**TEXT BLOCK:**
::::

Costs soared as work was disrupted by strikes and work-to-rules over unpaid tea breaks. An incentive bonus was introduced to get rapid completion. On the increased costs, Macmillan wrote: “This is very bad,” adding: “Shows what is wrong with this country.”

The total bill, for building and for furnishings and decorating, was estimated at £2.5m in late 1962. “This is a terrible story, but makes it all the more necessary that the architects furnishings and decorating extravagances shd be curbed,” wrote Macmillan.

He decreed the decoration should be plain and unpretentious to offset costs during a time of austerity, to the dismay of the architect.

Clumsy cleaners were blamed for the loss or breakage of valuable porcelain loaned to No 10 by the Victoria and Albert Museum. One was a 17th-century Chinese porcelain jar, then worth £500 and loaned in 1946 at the beginning of Clement Attlee’s premiership. An investigation found “the cover of the jar was broken, presumably by a charwoman, who threw away the pieces”.

A 1953 search for a Chinese vase, worth £200 and missing for a year, proved fruitless. “Do you think that by any chance it could have been used for flowers and then put away in the pantry or somewhere?” inquired the V&A director, Leigh Ashton. An investigation concluded it had been broken by “a heavyhanded cleaner”.

The Ministry of Works, responsible for furnishing No 10’s state rooms, was often criticised for having “deplorable” taste and buying furniture piecemeal. Its acquisitions, according to a 1946 memo by Attlee’s private secretary, included a settee and six chairs, which “have ugly backs” so had to be situated so their backs were not visible.

The ministry was criticised again when three pictures, on loan from the National Gallery, were unexpectedly returned after being removed from the walls of the foreign secretary’s official rooms at 1 Carlton Gardens in 1948 without his knowledge. The Foreign Office reported that the “very important reception room, where foreign visitors are constantly being entertained, is completely ruined by the bareness of the walls”.

::::

**SOURCE MATERIAL:**
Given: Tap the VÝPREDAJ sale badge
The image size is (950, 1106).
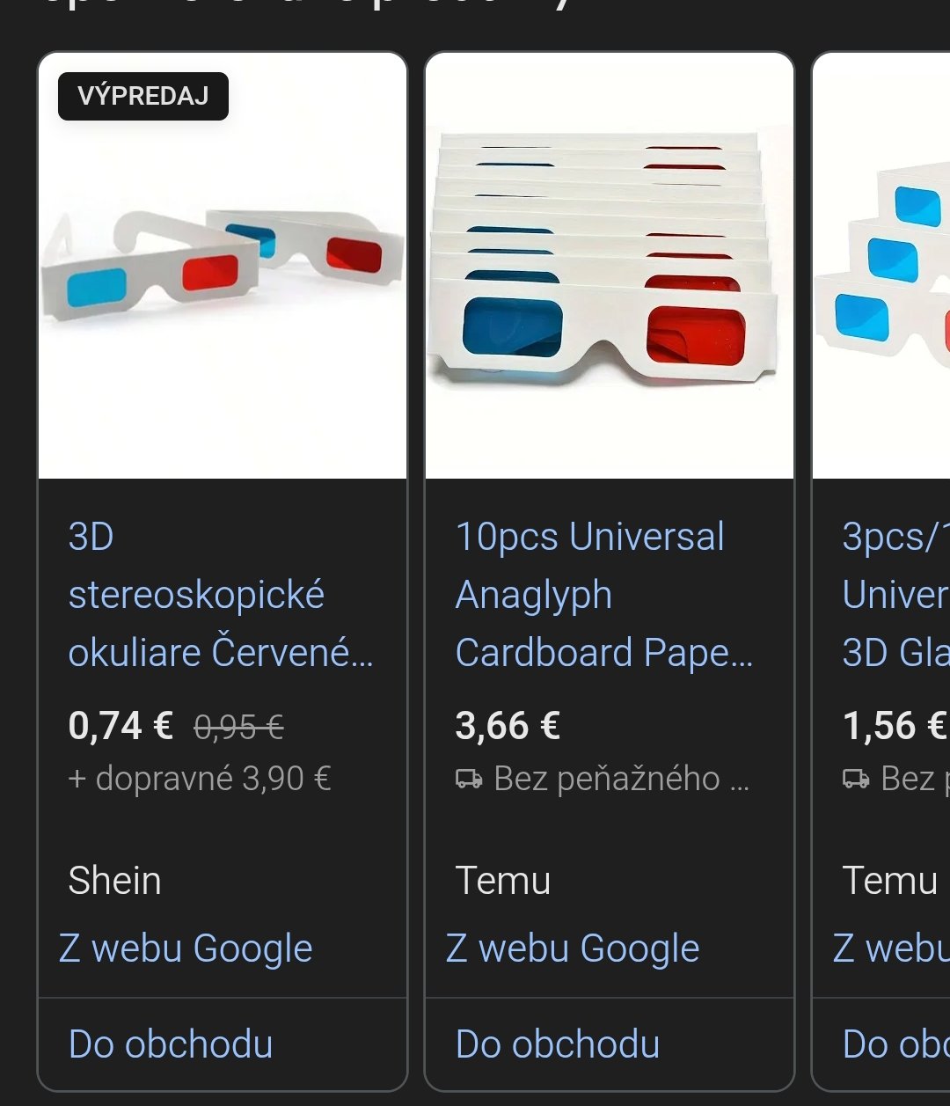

::::

**WORK INSTRUCTIONS:**
• A. According to the No 10 text, what was the estimated total bill in late 1962 for building, furnishings and decorating?
• B. Return the portion of the No 10 text starting at "The total bill, for" and ending at "of the architect.".

**SOLVED PROBLEMS:**
• A. £2.5m

• B.
The total bill, for building and for furnishings and decorating, was estimated at £2.5m in late 1962. “This is a terrible story, but makes it all the more necessary that the architects furnishings and decorating extravagances shd be curbed,” wrote Macmillan.

He decreed the decoration should be plain and unpretentious to offset costs during a time of austerity, to the dismay of the architect.